**THE TASK**. Among the entries below, which lines run from the line with "Task: Open the" through the line with "Click the 6.2 data point on chart"? Retype those, both ends included, exactly and without pictures.

Collected data:

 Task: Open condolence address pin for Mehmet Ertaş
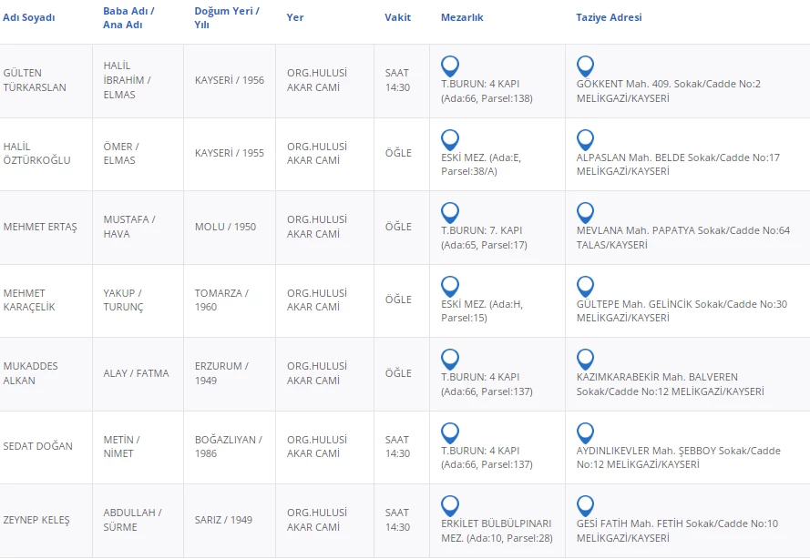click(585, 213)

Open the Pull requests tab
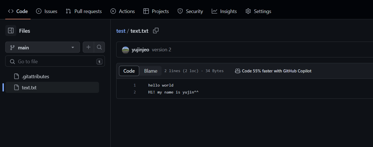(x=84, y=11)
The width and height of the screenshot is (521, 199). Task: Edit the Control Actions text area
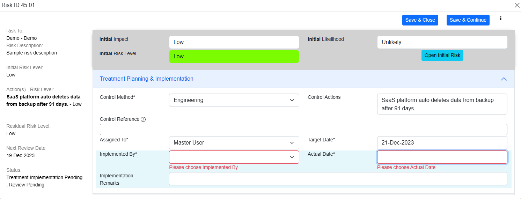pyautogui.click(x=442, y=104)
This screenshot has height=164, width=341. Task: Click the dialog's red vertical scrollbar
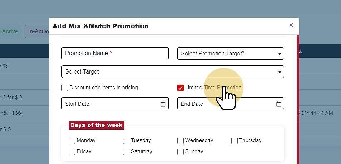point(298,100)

--

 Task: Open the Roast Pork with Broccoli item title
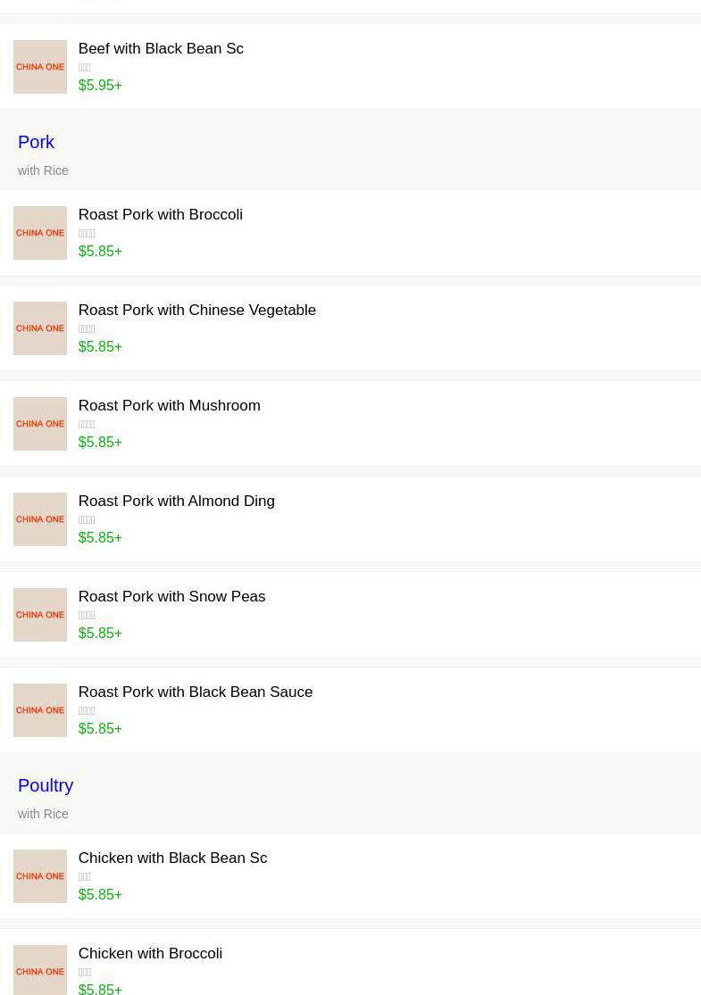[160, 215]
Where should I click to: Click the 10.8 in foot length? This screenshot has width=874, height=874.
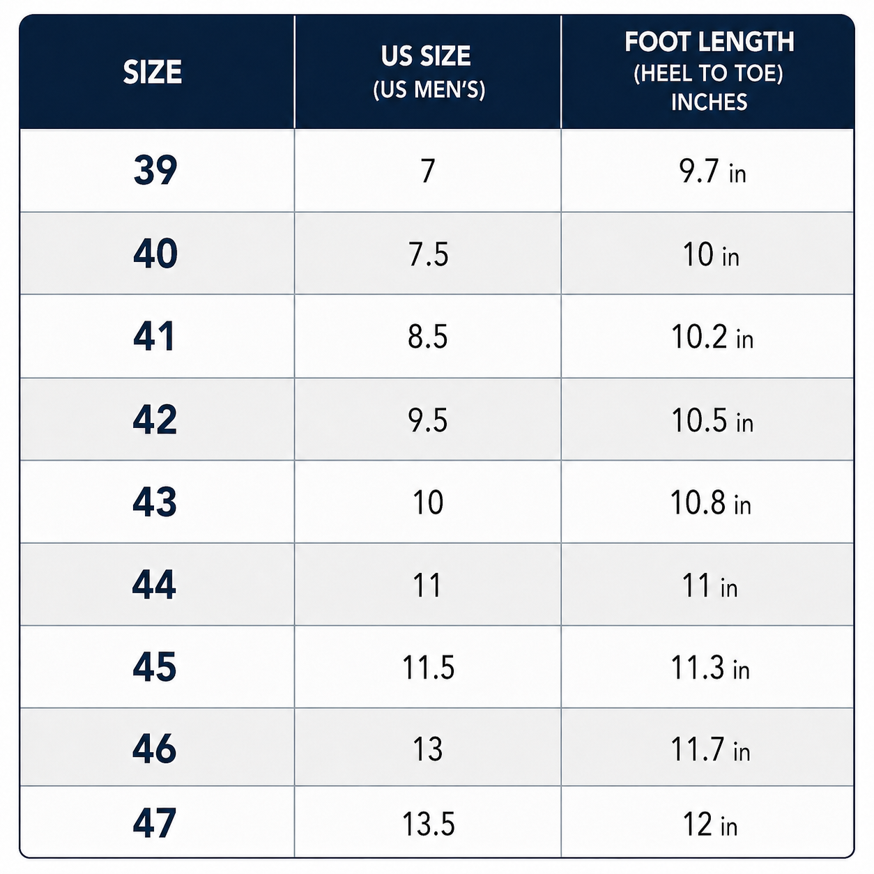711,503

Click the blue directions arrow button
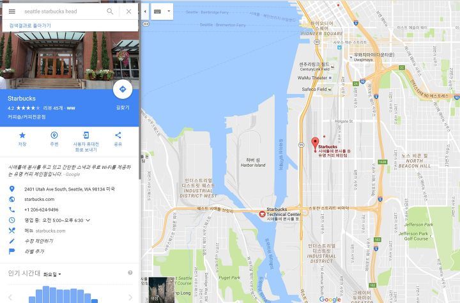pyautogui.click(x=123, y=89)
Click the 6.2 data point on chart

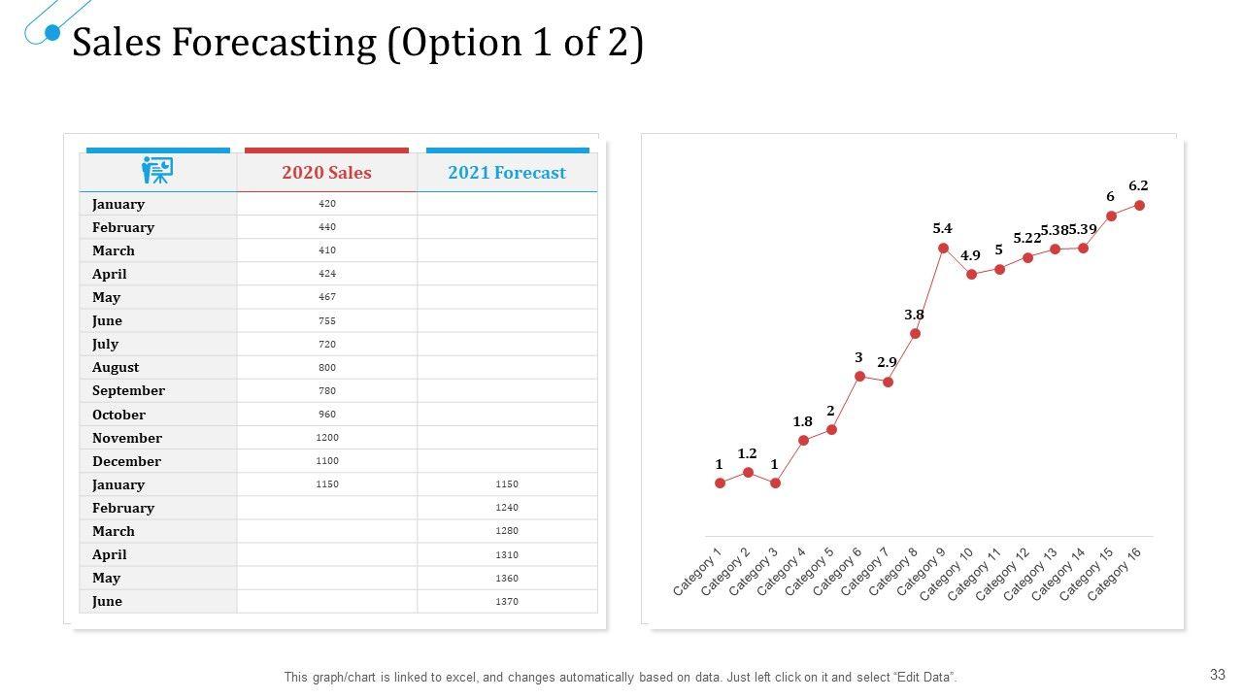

**REPLY TO THE TASK**.
 Task: Open the Roast Pork with Broccoli item title
[160, 215]
Where should I click to: Click the 10.8 in foot length? This screenshot has width=874, height=874.
711,503

Click the blue directions arrow button
pyautogui.click(x=123, y=89)
Click the 6.2 data point on chart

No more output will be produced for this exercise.